* BEGIN *

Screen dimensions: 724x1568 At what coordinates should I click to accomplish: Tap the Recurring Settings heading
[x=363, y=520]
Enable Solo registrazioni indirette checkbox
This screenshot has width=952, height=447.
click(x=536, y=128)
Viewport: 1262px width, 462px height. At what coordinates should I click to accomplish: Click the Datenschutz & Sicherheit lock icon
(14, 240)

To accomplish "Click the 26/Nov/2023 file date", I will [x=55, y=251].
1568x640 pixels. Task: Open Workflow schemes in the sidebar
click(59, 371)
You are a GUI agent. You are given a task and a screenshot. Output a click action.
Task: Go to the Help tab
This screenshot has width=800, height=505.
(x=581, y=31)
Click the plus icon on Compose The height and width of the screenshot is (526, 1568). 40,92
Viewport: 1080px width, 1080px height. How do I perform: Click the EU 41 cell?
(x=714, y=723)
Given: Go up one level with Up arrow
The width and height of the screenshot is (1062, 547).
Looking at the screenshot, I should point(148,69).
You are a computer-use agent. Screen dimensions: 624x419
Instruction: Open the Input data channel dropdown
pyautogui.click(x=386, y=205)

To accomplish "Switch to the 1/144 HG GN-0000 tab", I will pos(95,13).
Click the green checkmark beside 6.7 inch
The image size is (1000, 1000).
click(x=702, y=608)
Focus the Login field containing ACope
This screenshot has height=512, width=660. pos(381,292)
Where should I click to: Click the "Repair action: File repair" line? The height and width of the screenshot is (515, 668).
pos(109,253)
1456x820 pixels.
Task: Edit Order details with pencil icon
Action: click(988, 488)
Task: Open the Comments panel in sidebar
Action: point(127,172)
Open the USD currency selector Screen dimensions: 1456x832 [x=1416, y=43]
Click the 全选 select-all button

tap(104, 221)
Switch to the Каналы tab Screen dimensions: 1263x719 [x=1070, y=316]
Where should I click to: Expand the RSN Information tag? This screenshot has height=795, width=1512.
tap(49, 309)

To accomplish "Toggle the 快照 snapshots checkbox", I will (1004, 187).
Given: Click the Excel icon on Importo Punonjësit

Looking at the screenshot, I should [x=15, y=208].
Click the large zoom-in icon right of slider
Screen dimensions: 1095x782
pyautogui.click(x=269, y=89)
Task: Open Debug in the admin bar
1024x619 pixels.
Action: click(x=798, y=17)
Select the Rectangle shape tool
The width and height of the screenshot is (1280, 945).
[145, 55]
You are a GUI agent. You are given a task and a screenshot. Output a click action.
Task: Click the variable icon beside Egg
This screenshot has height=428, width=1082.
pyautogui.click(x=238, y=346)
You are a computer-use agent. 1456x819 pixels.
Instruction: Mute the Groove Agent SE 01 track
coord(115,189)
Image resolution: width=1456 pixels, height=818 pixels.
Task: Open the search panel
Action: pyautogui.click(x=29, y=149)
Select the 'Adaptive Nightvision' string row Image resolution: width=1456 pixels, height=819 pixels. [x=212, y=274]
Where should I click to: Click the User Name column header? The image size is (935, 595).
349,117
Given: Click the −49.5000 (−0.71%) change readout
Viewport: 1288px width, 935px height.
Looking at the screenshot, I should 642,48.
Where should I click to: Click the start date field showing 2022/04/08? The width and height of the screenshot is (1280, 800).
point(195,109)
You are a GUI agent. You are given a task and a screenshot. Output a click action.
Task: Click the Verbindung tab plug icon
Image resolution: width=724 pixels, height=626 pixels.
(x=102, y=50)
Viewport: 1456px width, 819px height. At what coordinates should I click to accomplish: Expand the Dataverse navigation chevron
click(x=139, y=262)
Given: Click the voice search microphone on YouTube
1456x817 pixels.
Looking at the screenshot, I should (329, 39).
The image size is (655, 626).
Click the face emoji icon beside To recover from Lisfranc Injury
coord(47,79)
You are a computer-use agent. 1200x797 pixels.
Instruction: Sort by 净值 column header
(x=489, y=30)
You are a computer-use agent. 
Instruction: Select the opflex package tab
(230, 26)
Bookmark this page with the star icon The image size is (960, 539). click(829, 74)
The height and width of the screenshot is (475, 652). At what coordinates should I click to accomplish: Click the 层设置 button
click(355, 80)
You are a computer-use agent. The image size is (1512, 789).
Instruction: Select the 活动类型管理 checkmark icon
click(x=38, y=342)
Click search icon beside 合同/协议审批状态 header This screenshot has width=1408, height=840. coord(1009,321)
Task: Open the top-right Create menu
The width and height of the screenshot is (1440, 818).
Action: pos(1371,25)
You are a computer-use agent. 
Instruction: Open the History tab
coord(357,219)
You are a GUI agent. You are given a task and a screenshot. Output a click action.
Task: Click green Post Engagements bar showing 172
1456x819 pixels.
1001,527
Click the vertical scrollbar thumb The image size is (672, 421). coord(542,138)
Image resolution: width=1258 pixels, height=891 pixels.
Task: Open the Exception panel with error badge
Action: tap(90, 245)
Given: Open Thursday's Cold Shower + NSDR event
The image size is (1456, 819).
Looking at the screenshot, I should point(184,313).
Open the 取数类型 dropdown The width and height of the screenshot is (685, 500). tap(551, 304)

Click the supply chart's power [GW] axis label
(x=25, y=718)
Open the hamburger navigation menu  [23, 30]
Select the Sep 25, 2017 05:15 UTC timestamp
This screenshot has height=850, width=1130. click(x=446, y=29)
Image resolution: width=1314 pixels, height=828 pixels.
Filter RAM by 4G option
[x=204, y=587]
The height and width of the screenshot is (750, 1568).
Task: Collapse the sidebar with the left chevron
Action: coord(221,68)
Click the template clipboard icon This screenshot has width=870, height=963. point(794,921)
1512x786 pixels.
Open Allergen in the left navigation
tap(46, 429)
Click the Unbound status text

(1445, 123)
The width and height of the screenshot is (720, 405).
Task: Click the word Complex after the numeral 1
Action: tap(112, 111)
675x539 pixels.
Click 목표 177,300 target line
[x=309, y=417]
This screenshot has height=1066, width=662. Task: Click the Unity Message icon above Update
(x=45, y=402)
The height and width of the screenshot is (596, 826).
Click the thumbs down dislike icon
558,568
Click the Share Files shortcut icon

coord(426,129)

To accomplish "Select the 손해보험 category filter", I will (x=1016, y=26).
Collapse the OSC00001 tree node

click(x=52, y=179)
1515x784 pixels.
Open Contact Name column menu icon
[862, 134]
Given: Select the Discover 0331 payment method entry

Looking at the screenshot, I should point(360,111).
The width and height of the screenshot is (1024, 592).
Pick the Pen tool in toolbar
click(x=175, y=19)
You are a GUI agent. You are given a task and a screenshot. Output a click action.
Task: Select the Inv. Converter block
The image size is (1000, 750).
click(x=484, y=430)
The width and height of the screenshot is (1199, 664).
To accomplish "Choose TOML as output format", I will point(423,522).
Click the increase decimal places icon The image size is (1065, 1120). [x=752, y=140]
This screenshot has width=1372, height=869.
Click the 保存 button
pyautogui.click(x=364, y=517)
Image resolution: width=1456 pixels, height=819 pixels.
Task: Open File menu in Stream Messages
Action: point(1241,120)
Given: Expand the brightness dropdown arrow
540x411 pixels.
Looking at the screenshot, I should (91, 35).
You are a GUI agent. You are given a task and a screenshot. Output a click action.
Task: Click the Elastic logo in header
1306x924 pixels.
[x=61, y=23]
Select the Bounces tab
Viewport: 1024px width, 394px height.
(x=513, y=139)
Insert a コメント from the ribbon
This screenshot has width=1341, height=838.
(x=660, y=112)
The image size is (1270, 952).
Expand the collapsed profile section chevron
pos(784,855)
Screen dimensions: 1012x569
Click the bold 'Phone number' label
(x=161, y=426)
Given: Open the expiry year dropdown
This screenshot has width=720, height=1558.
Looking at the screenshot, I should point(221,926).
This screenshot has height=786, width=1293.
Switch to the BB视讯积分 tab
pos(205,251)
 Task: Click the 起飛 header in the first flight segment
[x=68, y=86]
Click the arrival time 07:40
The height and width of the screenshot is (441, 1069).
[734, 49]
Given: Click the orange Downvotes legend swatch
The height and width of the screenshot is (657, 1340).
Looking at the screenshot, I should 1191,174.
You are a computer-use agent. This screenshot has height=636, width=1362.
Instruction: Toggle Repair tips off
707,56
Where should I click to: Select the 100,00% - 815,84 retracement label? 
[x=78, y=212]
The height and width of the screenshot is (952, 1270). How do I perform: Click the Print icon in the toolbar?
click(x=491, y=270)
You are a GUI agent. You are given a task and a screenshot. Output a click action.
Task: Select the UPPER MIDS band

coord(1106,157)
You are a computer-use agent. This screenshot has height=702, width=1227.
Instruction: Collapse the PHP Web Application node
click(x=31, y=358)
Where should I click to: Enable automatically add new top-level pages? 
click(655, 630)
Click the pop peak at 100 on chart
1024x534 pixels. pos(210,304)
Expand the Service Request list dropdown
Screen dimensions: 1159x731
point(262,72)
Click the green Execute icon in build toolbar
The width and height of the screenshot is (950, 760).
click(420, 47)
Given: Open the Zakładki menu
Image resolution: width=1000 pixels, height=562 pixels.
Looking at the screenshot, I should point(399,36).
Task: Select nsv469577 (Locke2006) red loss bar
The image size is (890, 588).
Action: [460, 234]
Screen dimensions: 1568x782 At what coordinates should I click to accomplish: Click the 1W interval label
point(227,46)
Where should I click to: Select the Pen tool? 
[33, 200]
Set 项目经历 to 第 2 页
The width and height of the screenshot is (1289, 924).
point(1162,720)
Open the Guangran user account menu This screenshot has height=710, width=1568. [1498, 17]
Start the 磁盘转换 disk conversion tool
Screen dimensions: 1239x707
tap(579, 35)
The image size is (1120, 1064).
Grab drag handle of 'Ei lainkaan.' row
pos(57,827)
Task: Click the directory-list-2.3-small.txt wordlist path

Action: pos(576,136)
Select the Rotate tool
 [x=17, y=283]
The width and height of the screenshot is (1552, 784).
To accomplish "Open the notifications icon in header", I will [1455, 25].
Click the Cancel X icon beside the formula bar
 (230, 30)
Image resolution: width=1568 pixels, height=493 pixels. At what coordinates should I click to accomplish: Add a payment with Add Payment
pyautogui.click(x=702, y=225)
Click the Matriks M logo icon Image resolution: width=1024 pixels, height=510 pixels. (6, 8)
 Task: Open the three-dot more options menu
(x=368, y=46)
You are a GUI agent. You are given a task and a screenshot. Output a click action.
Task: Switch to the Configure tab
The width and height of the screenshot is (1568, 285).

* END *

### Prompt
Reproduce the listing from the line with "Where should I click to: Select the 100,00%" to the line with "click(x=491, y=270)", substituting "Export icon" for "Print icon" and leaving every other character unchanged.

### Solution
Where should I click to: Select the 100,00% - 815,84 retracement label? 
[x=78, y=212]
The height and width of the screenshot is (952, 1270). How do I perform: Click the Export icon in the toolbar?
click(x=491, y=270)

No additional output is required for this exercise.